And you all thought I was just talking big. Well, I WAS talking **BIG**!


----------



## halloweenguy (Jun 20, 2005)

Looking very nice!!!


----------



## Evil Bob (Sep 10, 2004)

Nice LV Scott T!


----------



## DeadTed (Aug 12, 2007)

Holy Jebus.


----------



## BATFLY (Oct 2, 2004)

WOW, ambitious!

loving it so far, it's already impressive.


----------



## LV Scott T (Aug 14, 2007)

Thank you everybody for your comments!


----------



## CraigInPA (Sep 11, 2007)

Very impressive. I can't wait to see it when it's done!


----------



## Suzeelili (Jun 3, 2007)

WOW LVScott that is terrific!


----------



## thedudedrummer (Jun 21, 2007)

amazing! cant wait to see it finished! What are you going to sheet the sides with?
Also any plans for using a kit74, some fog, red lights, and vsa to make it look like those cannons are going off? Awesome


----------



## HalloweenBob (Dec 5, 2006)

Impressive indeed. Might as well build an addition onto the house while you're at it!

Keep the pictures comming!


----------



## LV Scott T (Aug 14, 2007)

I will not have time (or money) this year to animate the cannons, though I would love to. If anybody knows of a light/sound/smoke effects kit, I would love to hear about them.


----------



## thedudedrummer (Jun 21, 2007)

I could make you a kit using a kit74 board, a copy of vsa, 8 spotlights, 8 bulbs... but unless you get into compressed air and stuff like that the fog would be hard to time... but if you were really interested I could create something for you for next year.... just an idea... but just the formentioned stuff without fog would be atleast 150 wherever you bought it... so it adds up...


----------



## LV Scott T (Aug 14, 2007)

Well, this is it. Due to a faulty cable modem, I have no internet access at home, so I will not be able to post pics of the finished product until I return to work next week. By then, I also hope to have pictures from the party online as well.
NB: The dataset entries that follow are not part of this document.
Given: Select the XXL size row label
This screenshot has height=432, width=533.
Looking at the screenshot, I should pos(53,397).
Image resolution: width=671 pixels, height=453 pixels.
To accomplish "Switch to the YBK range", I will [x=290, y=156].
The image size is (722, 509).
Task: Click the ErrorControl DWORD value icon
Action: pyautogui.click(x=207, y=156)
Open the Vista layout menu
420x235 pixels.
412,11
Good luck to everyone else hosting a party this weekend!


----------



## WickedBB70 (Aug 23, 2007)

That's too bad LV........  We were so anxious to see the results.... Don't forget to post pics!!


----------



## LV Scott T (Aug 14, 2007)

The pics are all posted (my web site, photos, props). Here's a good shot.


----------



## buckaneerbabe (Apr 28, 2007)

Hey LVScottT, I thought you said it was going to be big? No really that turned out very cool!! I just love your pirates hanging out on deck. Great job!!!


----------



## WickedBB70 (Aug 23, 2007)

Good Lord!!! That is impressive!!! Congrats, you made it in time!


----------



## Evil Bob (Sep 10, 2004)

Dang! Great job!! Leave it up past the new year and see what your HOA says! lol


----------



## wilbret (Oct 8, 2004)

Eh, I've seen bigger.


;-)


----------



## LV Scott T (Aug 14, 2007)

wilbret said:


> Eh, I've seen bigger.
> 
> 
> ;-)


Yeah, me too, at Disneyland!

Everyone else, thanks!

HOA? What HOA?


----------



## Jackielantern (Oct 31, 2005)

Home Owner's Association.


----------



## LV Scott T (Aug 14, 2007)

Oh, I know what it stands for. I just don't have one. I don't believe in them. I like to believe if you're old enough to buy a $xxx,xxx house, you're old enough to make your own decisions and not have to pay a total stranger to make them for you. I had one in Hawaii and was told I couldn't put a clothes line up in my back yard - a back yard that was completely hidden from the street AND all 3 neighboring houses! That was when I vowed never to live with one again.


----------



## LV Scott T (Aug 14, 2007)

Well, the El Patron was a hit! I didn't see any press, but the 450 or so locals that showed up loved it! Oh, and there was this guy from "HalloweenExperience.com" that came through twice...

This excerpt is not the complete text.